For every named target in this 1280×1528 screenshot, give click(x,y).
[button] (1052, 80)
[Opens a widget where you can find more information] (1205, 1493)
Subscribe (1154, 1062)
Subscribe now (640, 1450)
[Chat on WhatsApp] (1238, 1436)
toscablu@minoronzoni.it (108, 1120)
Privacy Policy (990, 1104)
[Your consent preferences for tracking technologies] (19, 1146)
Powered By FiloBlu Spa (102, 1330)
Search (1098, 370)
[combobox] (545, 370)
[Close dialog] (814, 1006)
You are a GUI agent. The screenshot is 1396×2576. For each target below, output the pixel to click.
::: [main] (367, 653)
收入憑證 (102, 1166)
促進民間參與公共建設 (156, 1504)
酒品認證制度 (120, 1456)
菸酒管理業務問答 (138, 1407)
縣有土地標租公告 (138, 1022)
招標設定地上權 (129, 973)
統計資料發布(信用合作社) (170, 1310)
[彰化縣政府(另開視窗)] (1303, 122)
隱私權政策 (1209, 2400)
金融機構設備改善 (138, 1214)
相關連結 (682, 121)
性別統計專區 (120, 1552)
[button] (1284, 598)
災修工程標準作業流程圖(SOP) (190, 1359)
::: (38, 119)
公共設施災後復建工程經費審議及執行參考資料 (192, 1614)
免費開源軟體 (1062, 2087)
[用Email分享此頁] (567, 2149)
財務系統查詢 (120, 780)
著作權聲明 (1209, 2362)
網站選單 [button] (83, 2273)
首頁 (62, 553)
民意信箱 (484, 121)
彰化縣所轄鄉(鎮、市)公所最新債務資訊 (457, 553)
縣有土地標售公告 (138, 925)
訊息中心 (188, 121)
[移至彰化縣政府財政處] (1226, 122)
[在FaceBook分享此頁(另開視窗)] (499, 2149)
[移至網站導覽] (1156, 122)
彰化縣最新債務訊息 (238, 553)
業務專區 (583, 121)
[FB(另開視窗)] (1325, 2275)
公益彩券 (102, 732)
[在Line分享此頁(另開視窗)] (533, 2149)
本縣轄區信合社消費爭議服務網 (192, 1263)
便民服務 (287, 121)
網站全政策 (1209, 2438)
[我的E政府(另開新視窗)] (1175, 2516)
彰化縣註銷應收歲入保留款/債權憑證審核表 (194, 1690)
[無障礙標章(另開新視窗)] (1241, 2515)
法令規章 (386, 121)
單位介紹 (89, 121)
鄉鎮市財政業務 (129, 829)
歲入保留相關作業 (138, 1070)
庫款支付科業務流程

## [BRIEF]
Beginning at the line with "[用Email分享此頁] (567, 2149)" and ending at the last line of the entries, print every line exactly.

## [WRITTEN SOLUTION]
[用Email分享此頁] (567, 2149)
財務系統查詢 (120, 780)
著作權聲明 (1209, 2362)
網站選單 [button] (83, 2273)
首頁 (62, 553)
民意信箱 (484, 121)
彰化縣所轄鄉(鎮、市)公所最新債務資訊 (457, 553)
縣有土地標售公告 (138, 925)
訊息中心 (188, 121)
[移至彰化縣政府財政處] (1226, 122)
[在FaceBook分享此頁(另開視窗)] (499, 2149)
[移至網站導覽] (1156, 122)
彰化縣最新債務訊息 (238, 553)
業務專區 (583, 121)
[FB(另開視窗)] (1325, 2275)
公益彩券 (102, 732)
[在Line分享此頁(另開視窗)] (533, 2149)
本縣轄區信合社消費爭議服務網 (192, 1263)
便民服務 (287, 121)
網站全政策 (1209, 2438)
[我的E政府(另開新視窗)] (1175, 2516)
彰化縣註銷應收歲入保留款/債權憑證審核表 (194, 1690)
[無障礙標章(另開新視窗)] (1241, 2515)
法令規章 (386, 121)
單位介紹 (89, 121)
鄉鎮市財政業務 (129, 829)
歲入保留相關作業 (138, 1070)
庫款支付科業務流程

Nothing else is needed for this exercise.